▶ _Job_:
Reproduce all of the material below without changing a single character.

══ Extracted entries ══

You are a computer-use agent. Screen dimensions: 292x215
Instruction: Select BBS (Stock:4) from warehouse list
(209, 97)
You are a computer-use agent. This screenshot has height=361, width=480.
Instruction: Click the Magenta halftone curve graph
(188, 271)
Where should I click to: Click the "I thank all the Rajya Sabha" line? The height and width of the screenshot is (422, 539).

═══

▶ _Exercise solution_:
You are a computer-use agent. Screen dimensions: 292x215
Instruction: Select BBS (Stock:4) from warehouse list
(209, 97)
You are a computer-use agent. This screenshot has height=361, width=480.
Instruction: Click the Magenta halftone curve graph
(188, 271)
Where should I click to: Click the "I thank all the Rajya Sabha" line? The height and width of the screenshot is (422, 539).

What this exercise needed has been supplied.